The intensely private Reed was as likely to disclose the inspirations behind his songwriting as his PIN number. So, if all you wanted to do with the Transformer was nerd out about pedals, he’d be right there with you. In fact, his fascination with what a guitar could do when pushed far beyond its capabilities gave the world his most controversial and maligned album. Or at the very least, number two behind Lulu. There is barely more to be said about 1975’s Metal Machine Music that hasn’t already been said. 100,000 copies were sold initially and the vast majority of them returned due to believing there was a catastrophic defect with the record. There was not.

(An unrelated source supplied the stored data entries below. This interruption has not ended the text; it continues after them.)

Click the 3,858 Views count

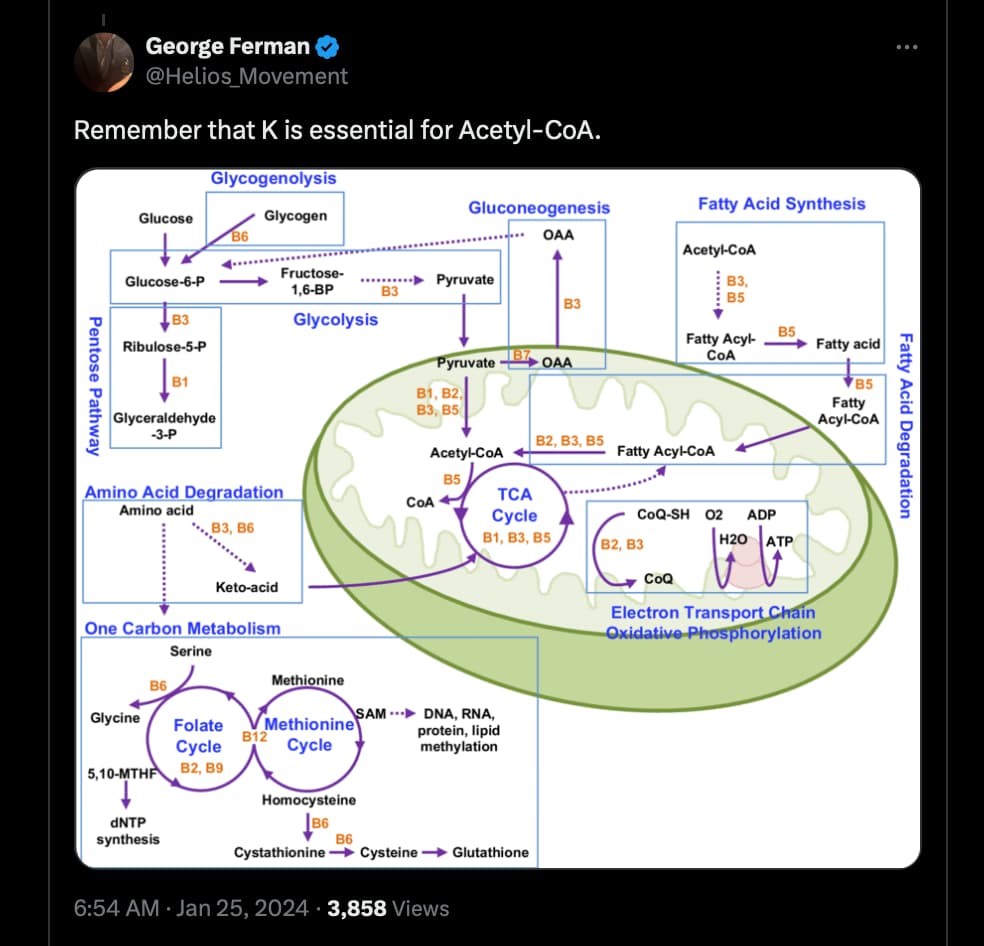pos(389,908)
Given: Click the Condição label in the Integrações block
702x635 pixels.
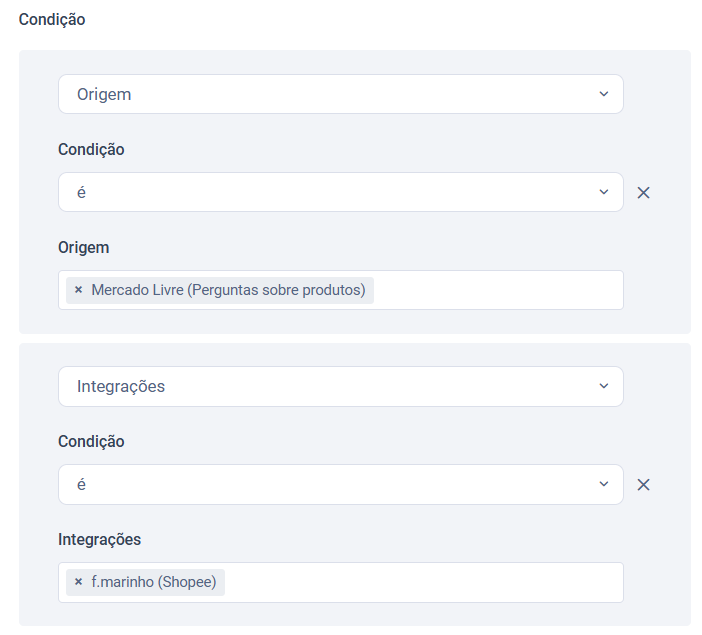Looking at the screenshot, I should (x=91, y=441).
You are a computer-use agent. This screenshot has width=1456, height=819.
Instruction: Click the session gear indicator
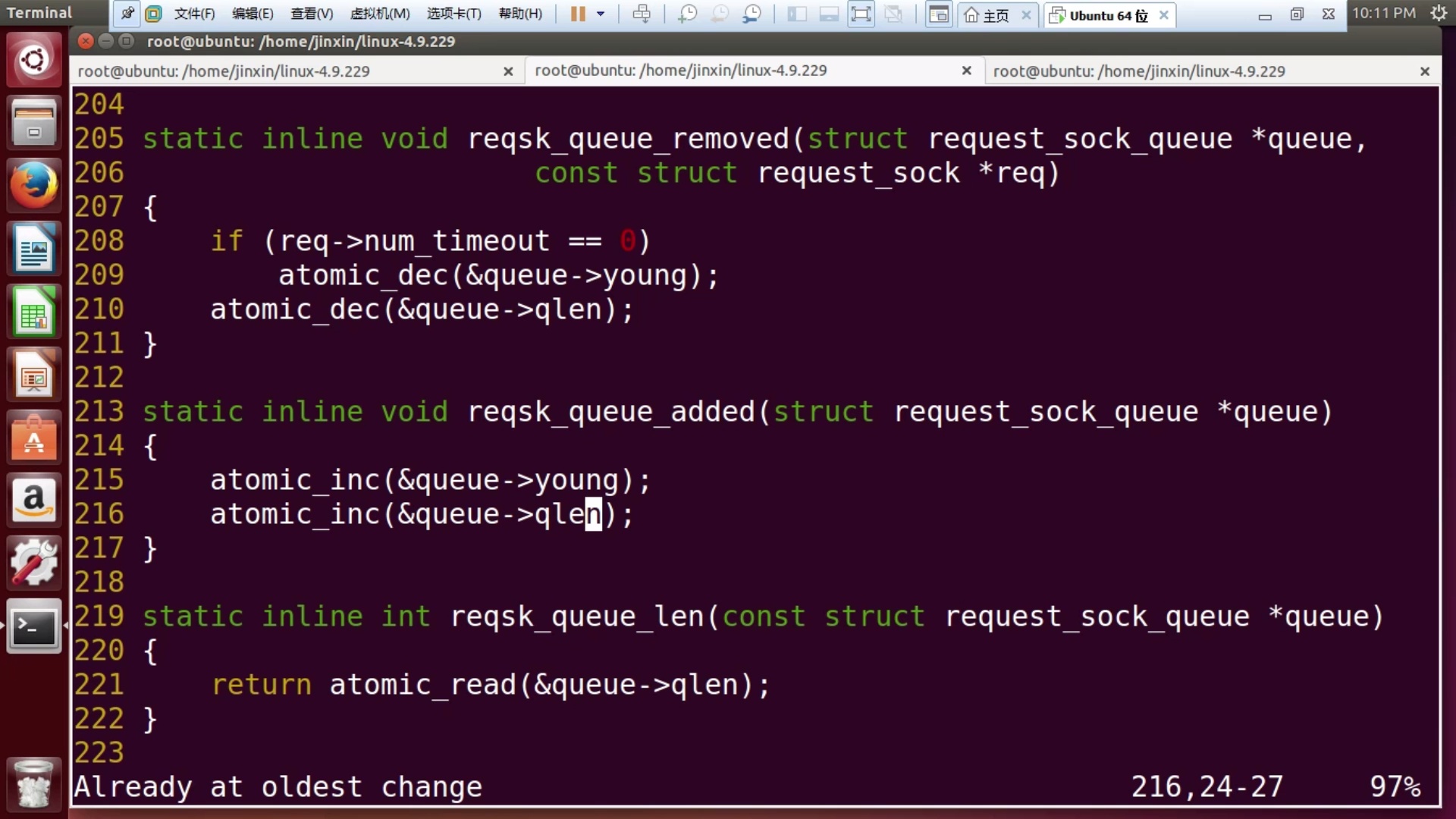pyautogui.click(x=1439, y=13)
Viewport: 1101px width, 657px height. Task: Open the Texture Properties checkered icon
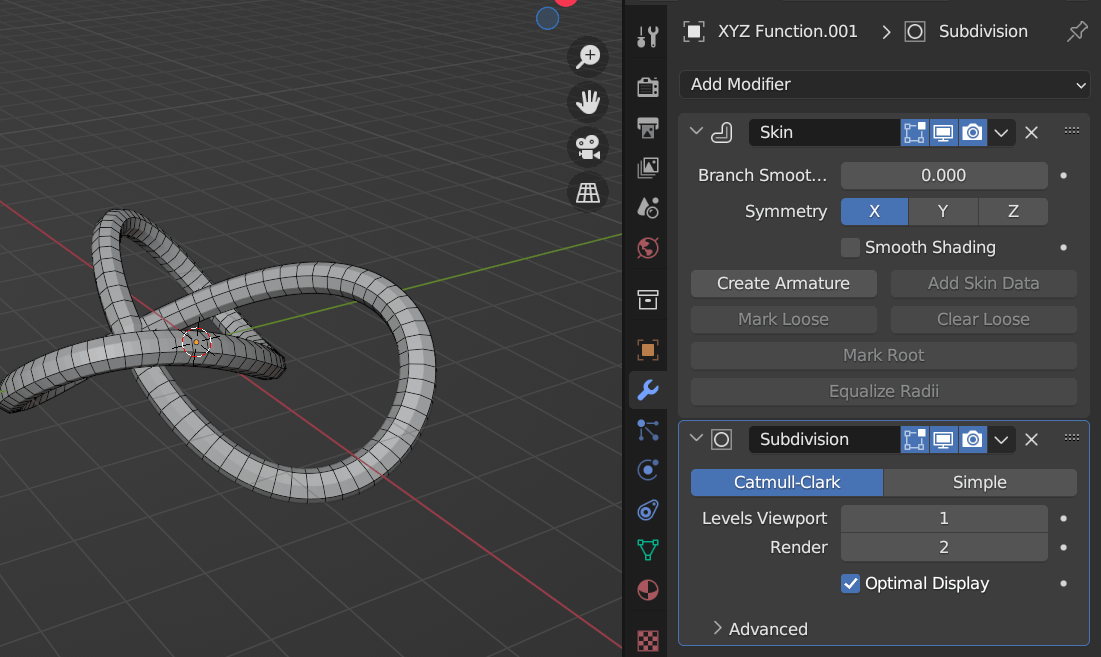[647, 641]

The blast of cacophonous noise that begins when the needle hits vinyl and never ends due to the cheeky bastard ending the LP with a locked groove is exactly what Reed wanted the audience to hear. It’s a sound he painstakingly put together along with engineer Bob Ludwig, and it didn’t just kneecap his commercial potency but also his reputation within the music industry. After all, what major label would work with an artist who was willing to spend hundreds of thousands of dollars making a record that most masochists can get through two minutes of before going “nah, I’ll pass ta”?

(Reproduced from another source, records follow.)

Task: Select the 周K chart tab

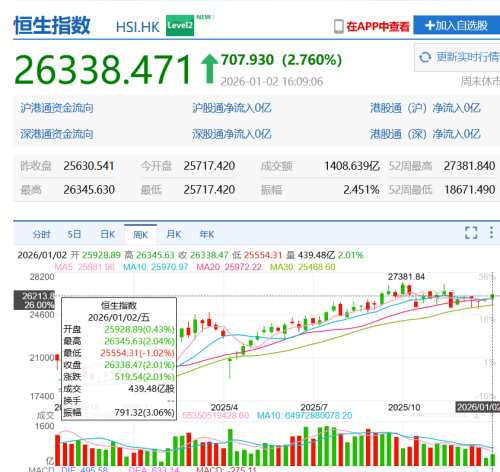Action: pyautogui.click(x=140, y=235)
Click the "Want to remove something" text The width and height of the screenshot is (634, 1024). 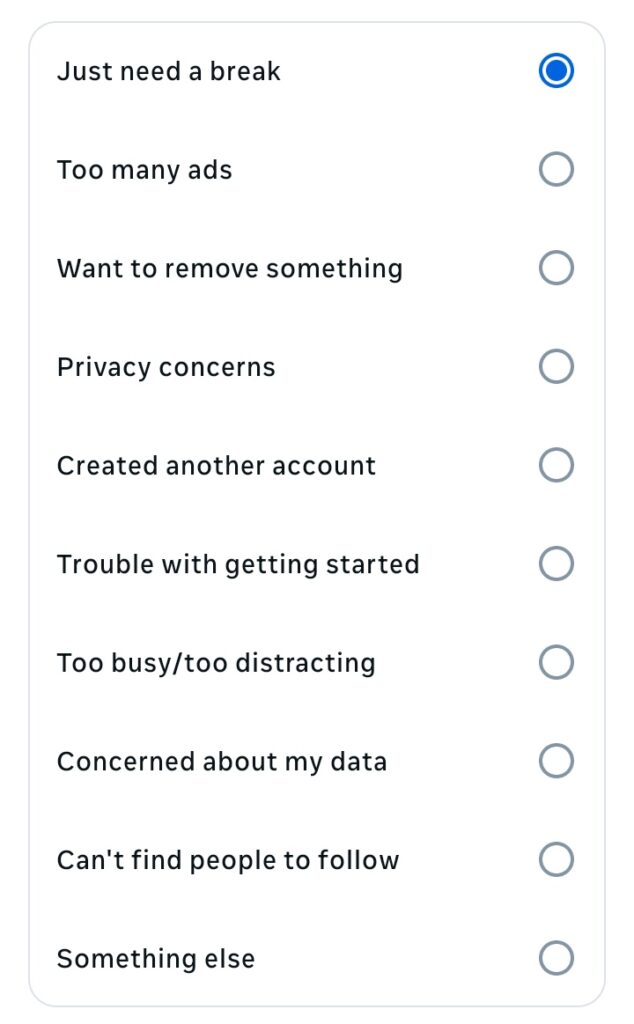(x=229, y=269)
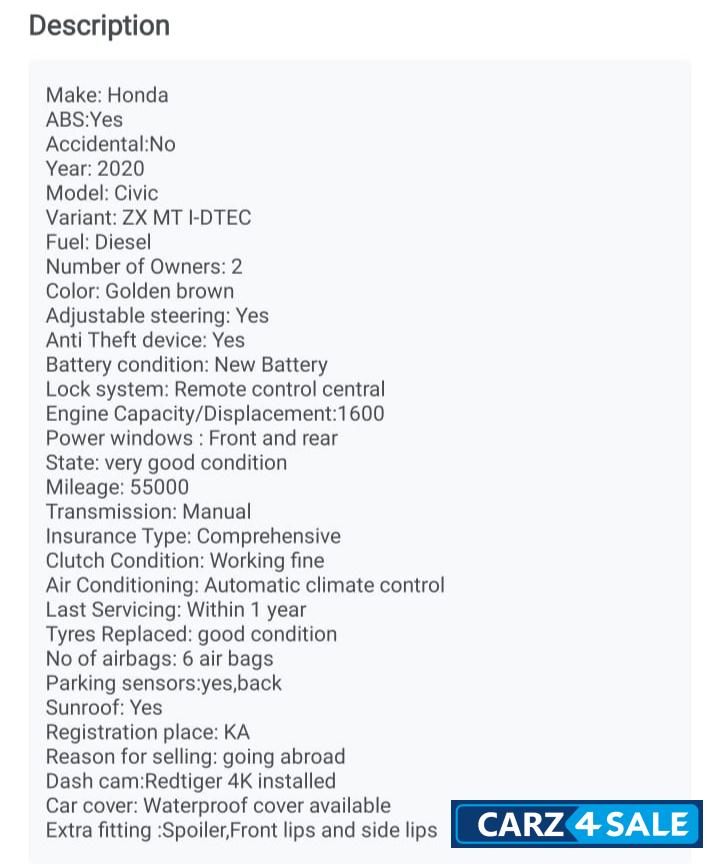Click the 'Transmission: Manual' text
Screen dimensions: 720x864
pos(148,512)
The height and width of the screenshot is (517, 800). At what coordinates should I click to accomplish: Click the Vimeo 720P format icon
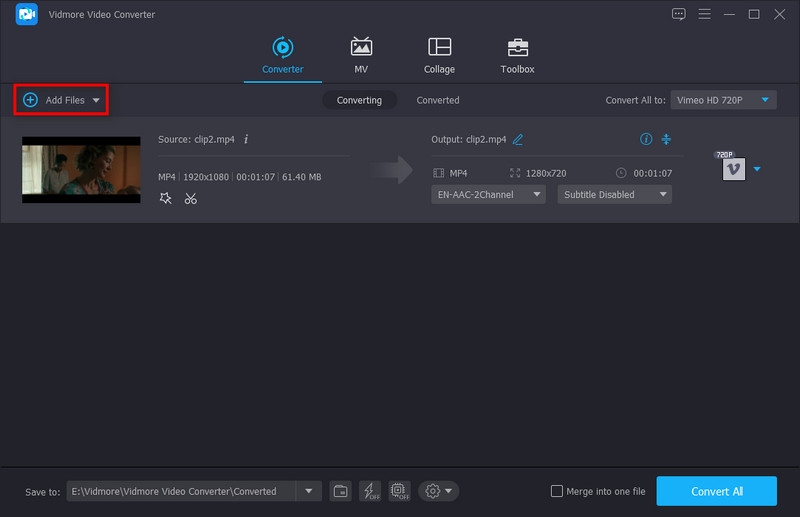733,169
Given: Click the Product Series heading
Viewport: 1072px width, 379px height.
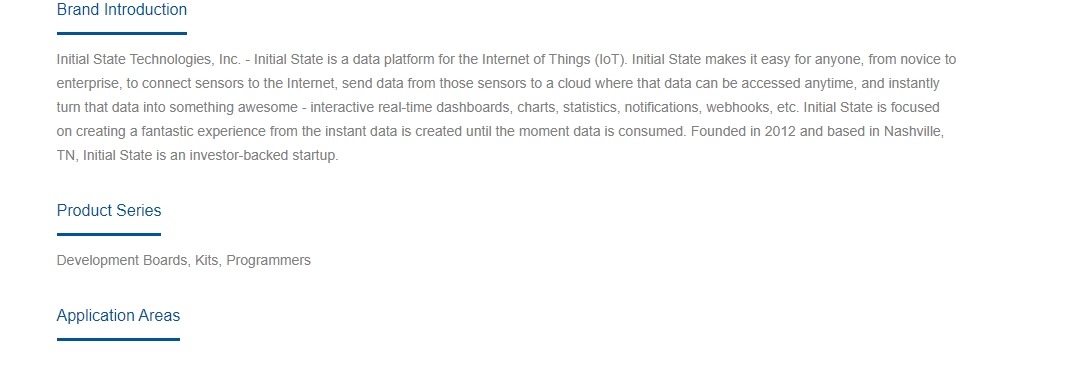Looking at the screenshot, I should (x=109, y=211).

There are some who maintain that this was a willing and direct act of commercial suicide. That Reed wanted out of his contract with RCA and released MMM as a way of forcing the issue. There’s a quote going around of Reed saying, “Anyone who gets to side four is dumber than I am.” This quote is almost certainly apocryphal because whenever Reed himself talks about the record, he does so with the pride of a parent talking about their favourite child. John Doran’s Quietus article about the record is explicitly about separating fiction from fact regarding the album, and while Reed can have a, shall we say, liberal attitude towards the truth in interviews, he does set the record straight on the matter.
When asked if this was a way out of the contract, Reed responds, “No, it’s not the truth. I wouldn’t put out a record I don’t like just to get out of a contract. That’s ridiculous but it is a great story. It’s almost a shame to say it’s not true. But in fact it’s not true. I made it because I liked it not to get out of a contract.”

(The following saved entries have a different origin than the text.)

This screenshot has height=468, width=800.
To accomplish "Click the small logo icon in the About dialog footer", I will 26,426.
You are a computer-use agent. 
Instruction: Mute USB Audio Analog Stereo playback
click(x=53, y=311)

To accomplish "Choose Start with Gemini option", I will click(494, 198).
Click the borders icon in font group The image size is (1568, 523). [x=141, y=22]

If anything, he pins its apocalyptic reception on its promotion, saying, “The idea was not to put it out as a rock record and to let people know it was electronic and it didn’t have songs on it. It was going to be released under their Red Seal imprint as a classical record. But then they put it out as a rock and roll album, with a rock and roll sleeve.”
As for everything, though, context is key. It’s taken decades, but Metal Machine Music is finally viewed not as a commercial failure or a spiteful snipe at pop music fans but as one of the most daring and uncompromising pieces of experimental art put out by a mainstream company. To the extent that Reed formed the Metal Machine Trio and toured the record in 2008 to packed houses. Sure, Lou Reed wasn’t always a great interview, but when he told Pitchfork that this was a record he “really, really, really loved”, he meant it.